What the task requires
Begin at the top of the records and copy each line exactly. The line containing "Given: Toggle the DEA indicator legend" is the last one to include.

*** Begin section ***

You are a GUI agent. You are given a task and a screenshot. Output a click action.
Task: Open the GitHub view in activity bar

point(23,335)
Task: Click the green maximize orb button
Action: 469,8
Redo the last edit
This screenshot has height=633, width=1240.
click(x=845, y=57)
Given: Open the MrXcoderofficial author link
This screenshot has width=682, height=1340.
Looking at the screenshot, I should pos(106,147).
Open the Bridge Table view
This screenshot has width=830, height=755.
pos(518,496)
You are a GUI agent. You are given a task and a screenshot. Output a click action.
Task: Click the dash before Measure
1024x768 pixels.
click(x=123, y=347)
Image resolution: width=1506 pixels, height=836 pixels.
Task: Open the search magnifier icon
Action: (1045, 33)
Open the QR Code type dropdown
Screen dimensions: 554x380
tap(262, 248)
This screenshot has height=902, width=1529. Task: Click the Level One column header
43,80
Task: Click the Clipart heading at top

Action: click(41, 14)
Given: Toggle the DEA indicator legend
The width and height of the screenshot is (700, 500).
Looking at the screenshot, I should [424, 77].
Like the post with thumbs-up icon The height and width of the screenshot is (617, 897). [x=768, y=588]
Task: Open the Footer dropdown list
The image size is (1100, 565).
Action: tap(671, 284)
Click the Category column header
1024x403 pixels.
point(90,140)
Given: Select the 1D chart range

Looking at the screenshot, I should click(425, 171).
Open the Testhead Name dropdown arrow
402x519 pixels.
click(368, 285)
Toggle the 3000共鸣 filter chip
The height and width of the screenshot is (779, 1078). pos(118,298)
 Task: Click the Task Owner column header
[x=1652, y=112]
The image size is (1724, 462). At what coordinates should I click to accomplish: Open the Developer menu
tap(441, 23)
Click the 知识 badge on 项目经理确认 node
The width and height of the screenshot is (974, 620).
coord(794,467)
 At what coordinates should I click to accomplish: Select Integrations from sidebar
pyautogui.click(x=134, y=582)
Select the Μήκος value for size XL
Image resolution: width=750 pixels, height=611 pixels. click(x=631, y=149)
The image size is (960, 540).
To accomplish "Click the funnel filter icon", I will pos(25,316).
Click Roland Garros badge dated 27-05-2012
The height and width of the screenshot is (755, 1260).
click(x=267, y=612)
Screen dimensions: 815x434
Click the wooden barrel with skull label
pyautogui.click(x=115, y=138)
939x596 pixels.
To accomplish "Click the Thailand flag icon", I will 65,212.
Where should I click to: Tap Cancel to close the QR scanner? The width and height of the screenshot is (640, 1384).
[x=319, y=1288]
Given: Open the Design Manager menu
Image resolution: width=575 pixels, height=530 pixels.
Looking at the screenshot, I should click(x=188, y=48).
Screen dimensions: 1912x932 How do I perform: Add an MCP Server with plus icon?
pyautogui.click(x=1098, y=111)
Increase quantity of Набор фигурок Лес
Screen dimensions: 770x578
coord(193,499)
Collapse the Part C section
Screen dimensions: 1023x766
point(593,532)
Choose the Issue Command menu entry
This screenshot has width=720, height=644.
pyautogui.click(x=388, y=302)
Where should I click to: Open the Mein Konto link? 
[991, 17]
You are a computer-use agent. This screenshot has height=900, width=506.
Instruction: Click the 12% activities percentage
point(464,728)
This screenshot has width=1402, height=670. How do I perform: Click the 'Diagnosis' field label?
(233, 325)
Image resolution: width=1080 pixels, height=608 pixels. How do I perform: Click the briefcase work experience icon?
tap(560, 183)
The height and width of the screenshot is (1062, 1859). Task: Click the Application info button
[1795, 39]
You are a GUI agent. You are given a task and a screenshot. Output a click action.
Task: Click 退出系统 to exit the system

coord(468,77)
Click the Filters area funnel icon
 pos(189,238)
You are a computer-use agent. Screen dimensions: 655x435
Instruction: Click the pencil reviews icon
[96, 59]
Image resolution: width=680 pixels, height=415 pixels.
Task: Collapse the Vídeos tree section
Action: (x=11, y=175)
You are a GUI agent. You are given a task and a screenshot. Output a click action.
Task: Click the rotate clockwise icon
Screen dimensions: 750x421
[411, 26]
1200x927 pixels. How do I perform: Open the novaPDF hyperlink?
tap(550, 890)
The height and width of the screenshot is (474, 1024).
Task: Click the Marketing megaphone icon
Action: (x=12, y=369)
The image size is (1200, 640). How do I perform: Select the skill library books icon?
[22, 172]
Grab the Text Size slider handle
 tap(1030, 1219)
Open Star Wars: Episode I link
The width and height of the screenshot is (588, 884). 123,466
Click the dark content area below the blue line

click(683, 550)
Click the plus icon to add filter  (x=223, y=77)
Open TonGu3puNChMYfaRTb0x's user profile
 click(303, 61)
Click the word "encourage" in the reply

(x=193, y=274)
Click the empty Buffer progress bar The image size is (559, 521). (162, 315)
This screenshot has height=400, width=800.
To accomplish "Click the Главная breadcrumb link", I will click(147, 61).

*** End section ***

Exercise response
You are a GUI agent. You are given a task and a screenshot. Output a click action.
Task: Open the GitHub view in activity bar

point(23,335)
Task: Click the green maximize orb button
Action: 469,8
Redo the last edit
This screenshot has height=633, width=1240.
click(x=845, y=57)
Given: Open the MrXcoderofficial author link
This screenshot has width=682, height=1340.
Looking at the screenshot, I should pos(106,147).
Open the Bridge Table view
This screenshot has width=830, height=755.
pos(518,496)
You are a GUI agent. You are given a task and a screenshot. Output a click action.
Task: Click the dash before Measure
1024x768 pixels.
click(x=123, y=347)
Image resolution: width=1506 pixels, height=836 pixels.
Task: Open the search magnifier icon
Action: (1045, 33)
Open the QR Code type dropdown
Screen dimensions: 554x380
tap(262, 248)
This screenshot has height=902, width=1529. Task: Click the Level One column header
43,80
Task: Click the Clipart heading at top

Action: click(41, 14)
Given: Toggle the DEA indicator legend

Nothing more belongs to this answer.